Tendremos más ocasiones de hablar de los coleccionistas y sus “hazañas” porque realmente hay pocas lecturas más deliciosas porque de los artistas y más de los genios siempre nos separa un mundo pero ¿quién no ha aspirado en su vida a ser coleccionista de lo que sea?. En términos generales, como gran primera clasificación psicológica habría que discernir entre dos tipos: aquel que sería el “coleccionista vitrina”, es decir, ese para el que es irresistible contar a los cuatro vientos, durante el tiempo que sea preciso, sus aventuras en toda clase de rastros (cuanto más inaccesibles mejor), anticuarios y subastas de arte. Revelar los precios pagados por los objetos más curiosos, y cómo “engañó” al anticuario, que se supone experto, comprando un objeto mucho más barato de lo que realmente se cotiza. A pesar de revelar todo detalle de cada una de sus operaciones de búsqueda y adquisición, sin embargo (y aquí viene otra subdivisión) hay quienes nos dejan con la miel en los labios, y no permiten acceder más allá del ascensor de la finca, y, por el contrario, otros que acceden a mostrar rincón por rincón por rincón la colección dedicando a ello todo el tiempo que sea necesario (nunca se cansan cuanto tienen que mostrar sus tesoros).
Sin embargo, y volviendo a la primigenia división, existe otra suerte de coleccionista cuyo proceso de adquisición, precio abonado y demás avatares que rodean a sus piezas permanecen en la más absoluta de las oscuridades. No tienen porqué ser personas especialmente difíciles en cuanto al trato y a la personalidad, pero su colección y las vicisitudes que la han rodeado permanecen tras un tupido velo, compartida únicamente con su entorno más próximo.
En este sentido es célebre el gran coleccionista Calouste Gulbenkian (1869-1955), que reunió una de las más fabulosas colecciones de su tiempo. Un sensacional conjunto de obras de arte de todas las épocas que hoy se puede admirar en Lisboa, cuando su artífice, curiosamente, no permitió el acceso más allá del felpudo de su lujosa vivienda parisina. Al parecer los objetos estaban maravillosamente dispuestos, pero sólo recibían la visita de dos lacayos que se encargaban de recibirlos, y del guarda nocturno. Incluso en el año 1940, al final de su vida, Gulbenkian deja su villa de París y se marcha voluntariamente a la capital lisboeta, abandona en la capital francesa su extraordinaria colección. Lo más asombroso de la historia es que desde la ciudad portuguesa sigue adquiriendo piezas y obras de arte que manda a su casa parisina mientras pasa sus últimos años de existencia en la habitación de un hotel con vistas al océano Atlántico sin disfrutar de sus adquisiciones de forma personal.

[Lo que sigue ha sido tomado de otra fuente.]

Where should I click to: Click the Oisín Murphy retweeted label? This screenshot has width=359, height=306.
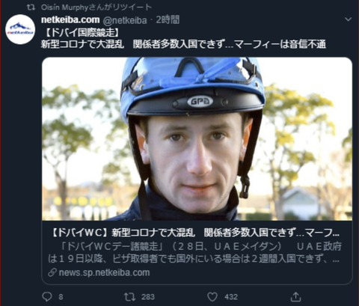[x=96, y=7]
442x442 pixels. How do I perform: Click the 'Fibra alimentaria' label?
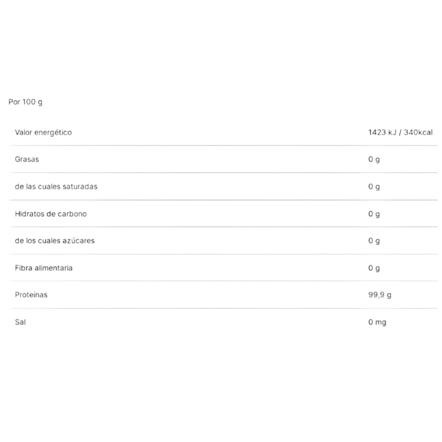click(44, 268)
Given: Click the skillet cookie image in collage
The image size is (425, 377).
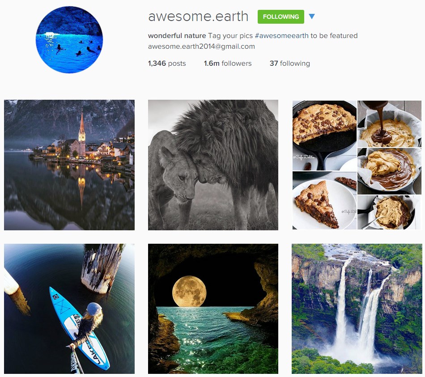Looking at the screenshot, I should tap(325, 136).

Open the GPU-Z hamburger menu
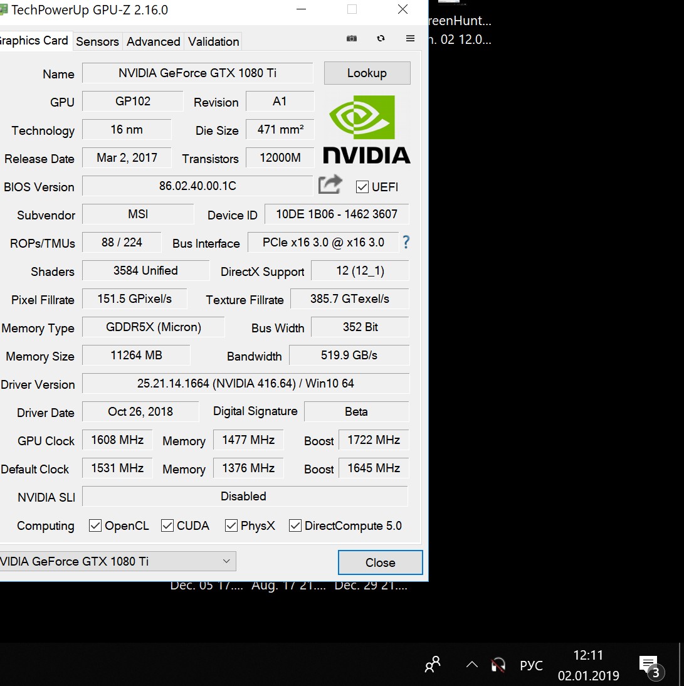[411, 39]
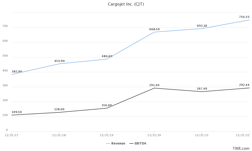252x151 pixels.
Task: Click the blue Revenue legend line swatch
Action: tap(108, 143)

Esta enfermedad, hay coleccionistas que sin pudor la reconocen, delatándose ante los demás, incluso ante personas que si siquiera conocen demasiado. Nuestro protagonista de hoy, en ocasiones se enreda en galimatías apasionados “ayer estuve en una casa en la que me enseñaron un mueble que me fascinó. Quise saber su precio pero me dijeron que precisamente ese no estaba a la venta, me dijo la dueña. Desde hace dos días que no hago más que pensar en “mi” mueble y lo necesito como sea”. Un consejo: no se compadezcan de él aunque lo vean sufrir porque ¿Quién va a cuestionar a aquel que vive la vida con pasión?